(Beginning of Data listing)
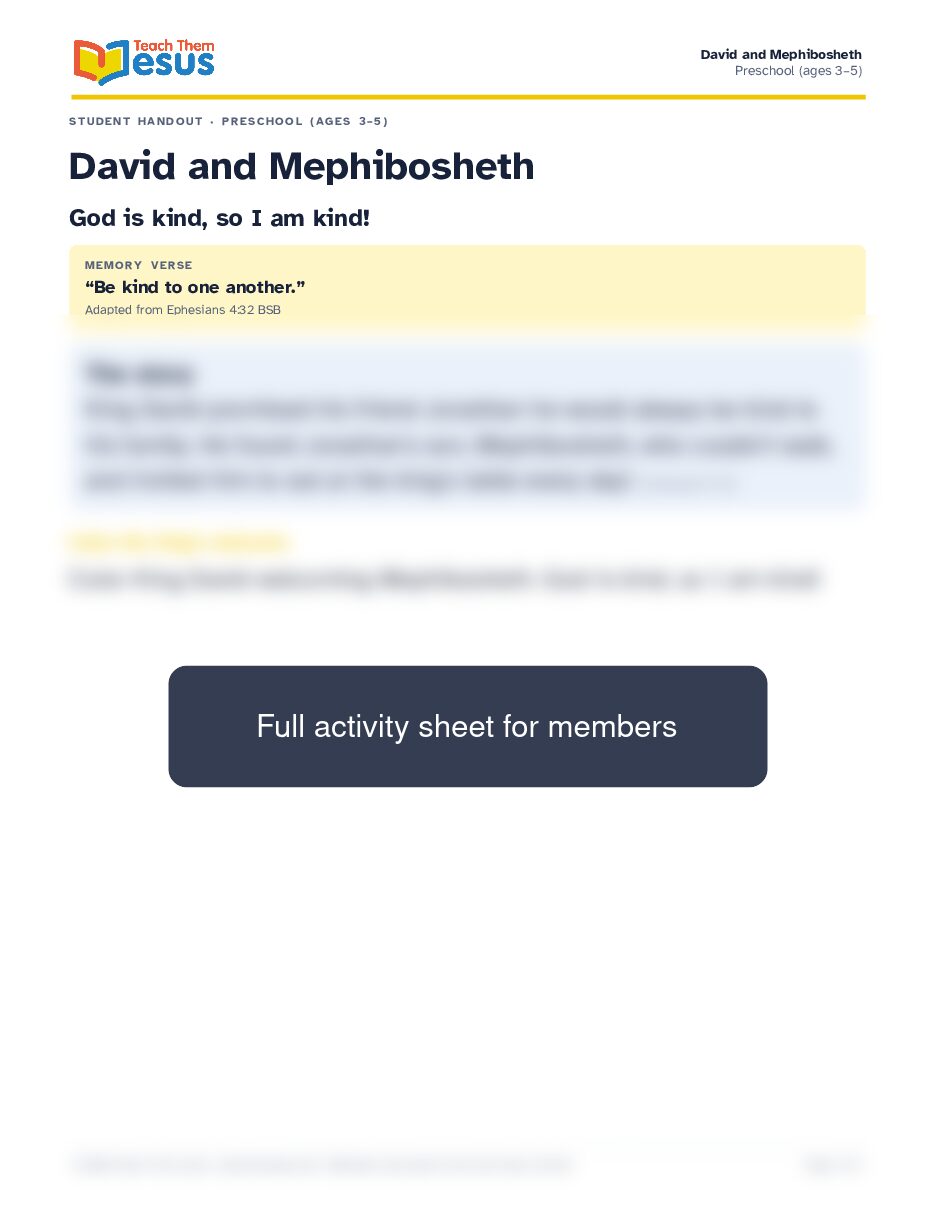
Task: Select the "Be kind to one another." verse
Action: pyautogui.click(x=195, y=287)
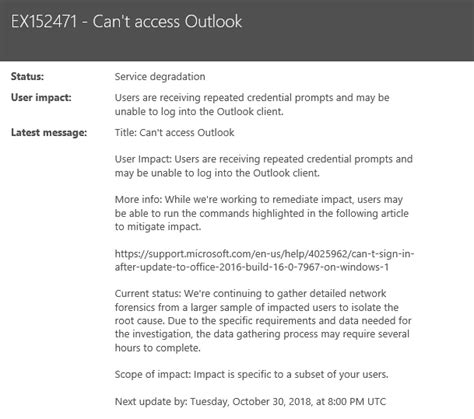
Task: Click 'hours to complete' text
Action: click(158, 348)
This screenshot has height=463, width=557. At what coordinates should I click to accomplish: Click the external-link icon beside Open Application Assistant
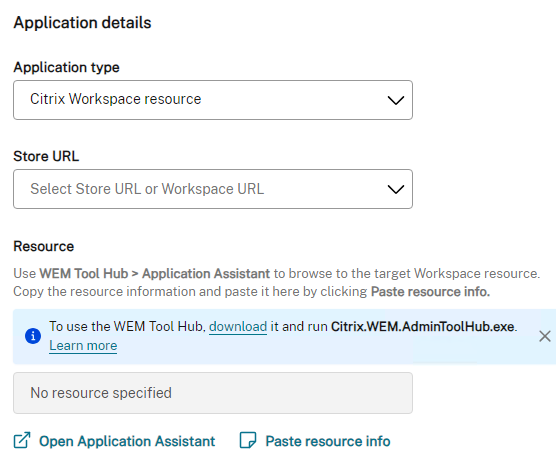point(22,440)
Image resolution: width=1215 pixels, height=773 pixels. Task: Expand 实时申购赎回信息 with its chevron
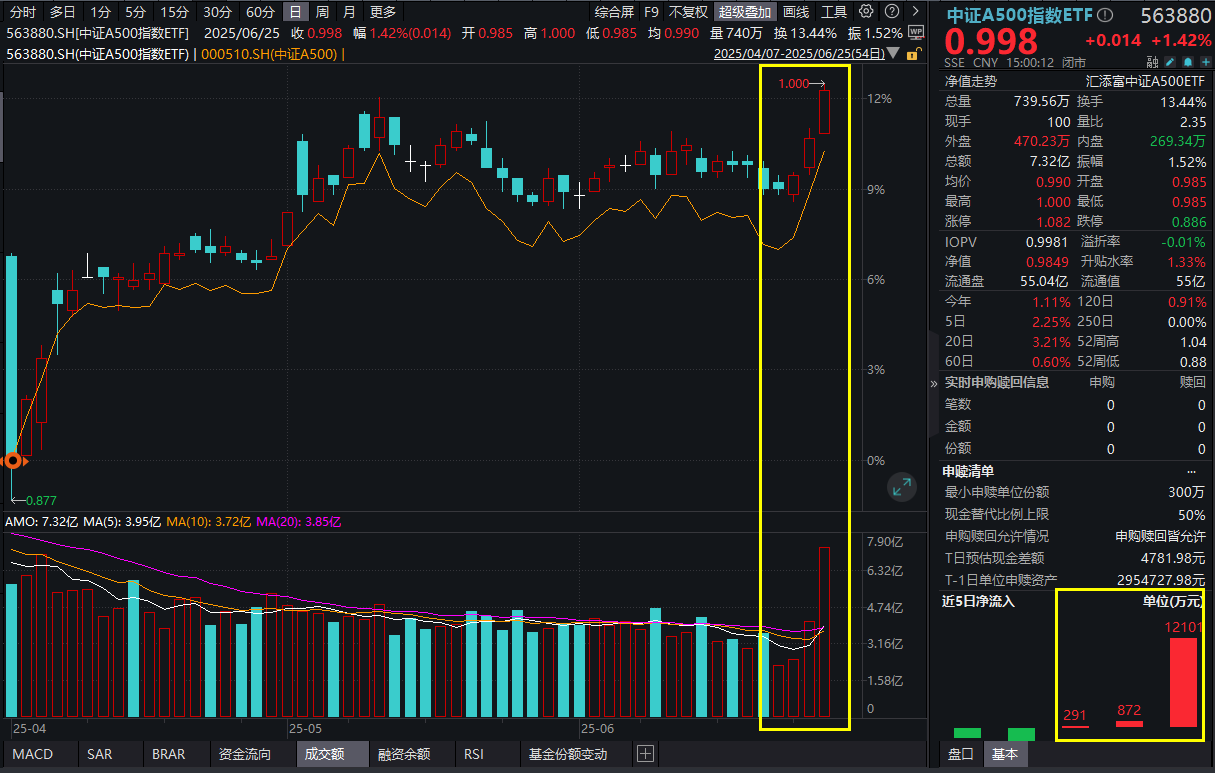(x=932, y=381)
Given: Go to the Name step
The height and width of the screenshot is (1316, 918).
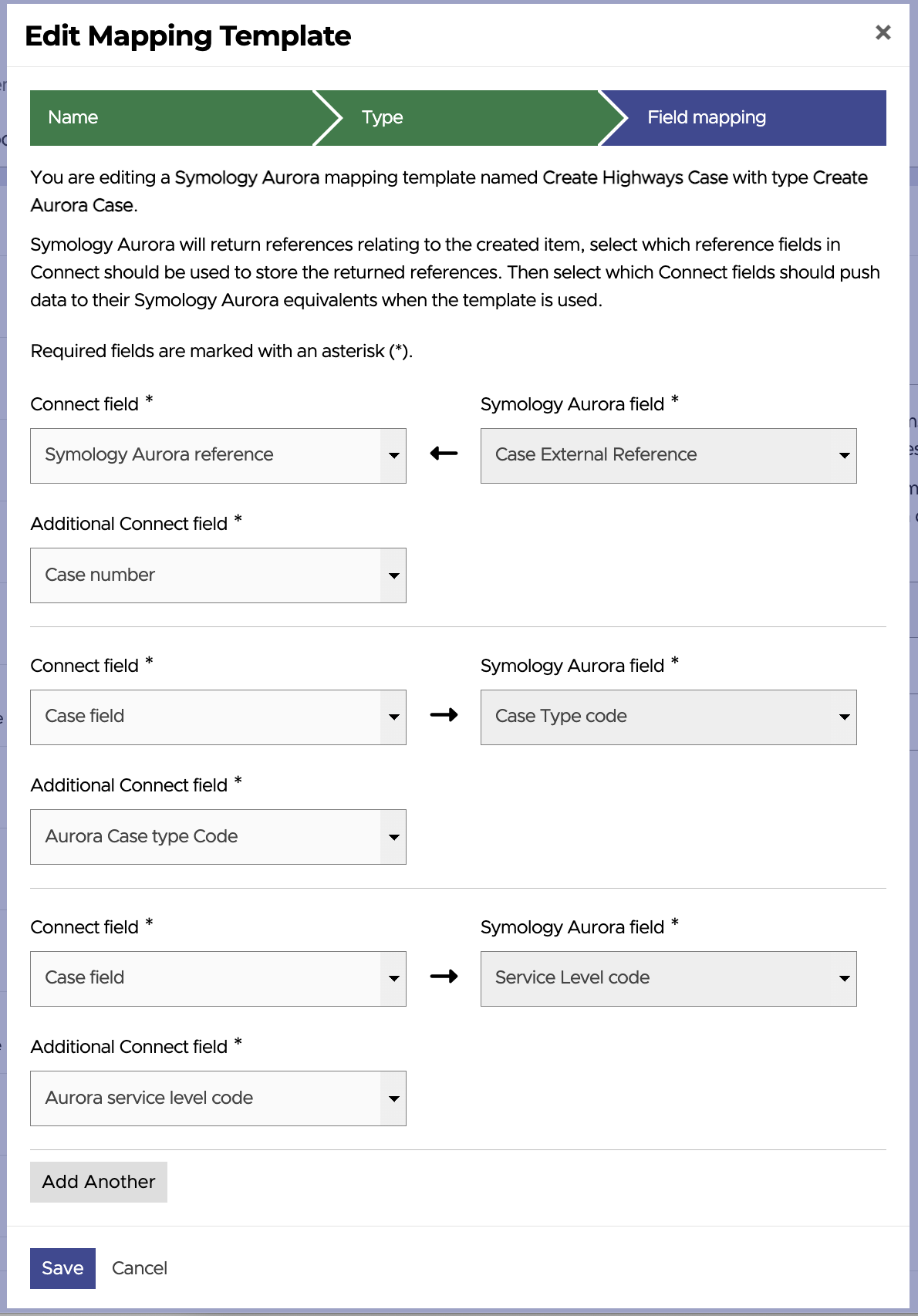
(End of Data listing)
▶ _Required action_
A faithful copy is needed of the lines from the one containing "Image resolution: width=1215" through the last line of the data above, with pictures left out.

▶ _Task solution_
Image resolution: width=1215 pixels, height=773 pixels. Task: Expand 实时申购赎回信息 with its chevron
(x=932, y=381)
Given: Go to the Name step
The height and width of the screenshot is (1316, 918).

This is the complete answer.